🤖 AI Summary
Dynamic Software Updates (DSUs) reduce downtime, improve security, and accelerate iterative development; however, existing research lacks systematic, empirical comparisons of DSU techniques in the Java ecosystem—particularly regarding supported code-change types and associated runtime resource overhead.
Method: This paper presents the first cross-cutting evaluation of mainstream Java DSU mechanisms—including bytecode hot-swapping, class redefinition, and proxy injection—using micro-benchmarks and system-level monitoring to quantify CPU and memory overhead across representative change scenarios (e.g., method body modification, field addition/removal).
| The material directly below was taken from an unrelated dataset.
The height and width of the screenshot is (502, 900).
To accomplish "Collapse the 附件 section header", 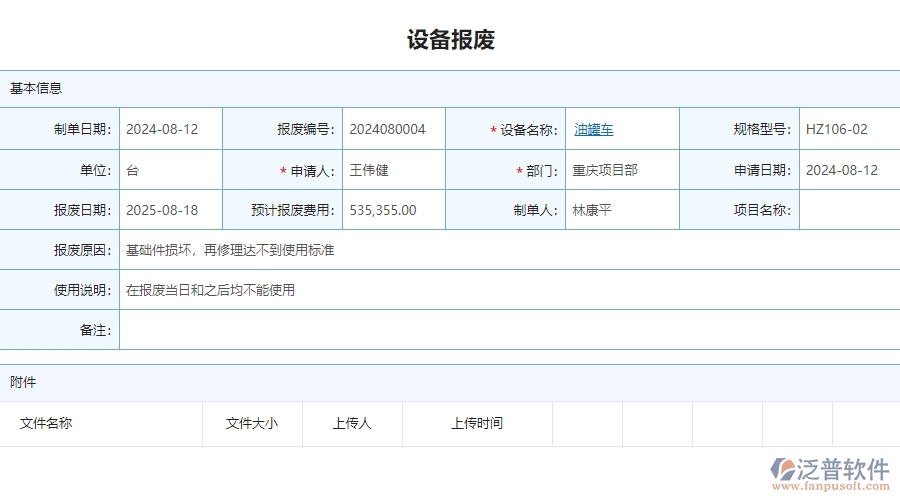I will point(23,382).
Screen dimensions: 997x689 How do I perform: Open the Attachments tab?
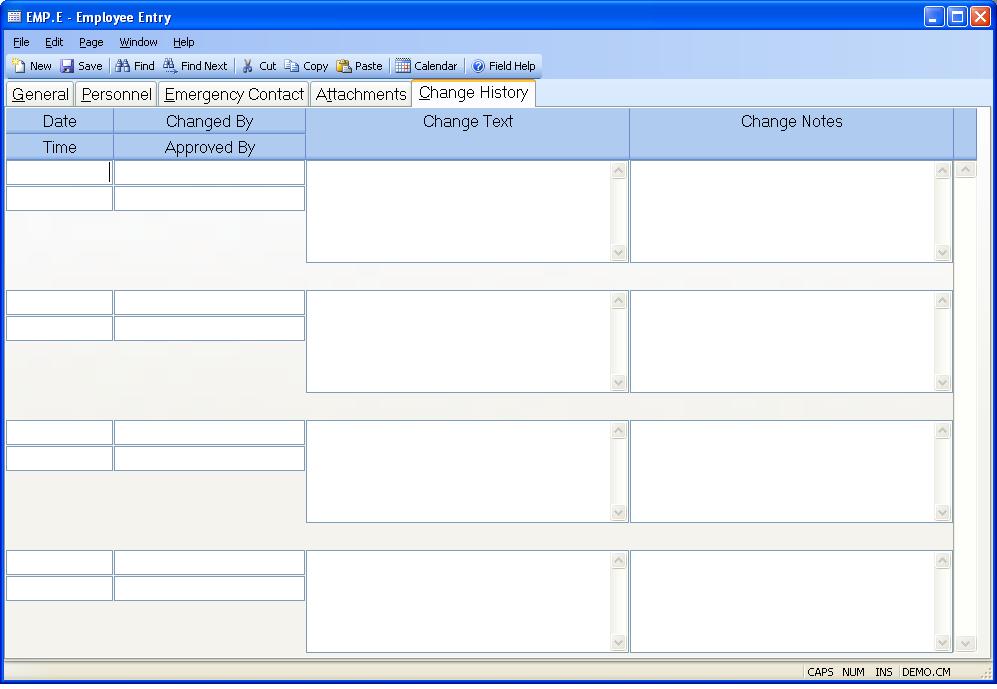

Contribution/Results: We propose a “change capability–resource cost” analytical framework that empirically correlates update expressiveness with runtime overhead, filling a critical gap in evidence-based DSU comparison. Our findings provide data-driven guidance for industry practitioners selecting lightweight, secure, and evolution-aware hot-update solutions aligned with real-world maintenance requirements.
📝 Abstract
Dynamic software updating (DSU) is an extremely useful feature to be used during software evolution. It can be used to reduce down-time costs, for security enhancements, profiling and testing new functionalities. There are many studies and solutions on dynamic software updating regarding diverse problems introduced by the topic, but there is a lack of research which compares various approaches concerning supported changes and demands on resources. In this paper, we are comparing currently available concepts for Java programming language that deal with dynamically applied changes and measuring the impact of those changes on computer resource demands.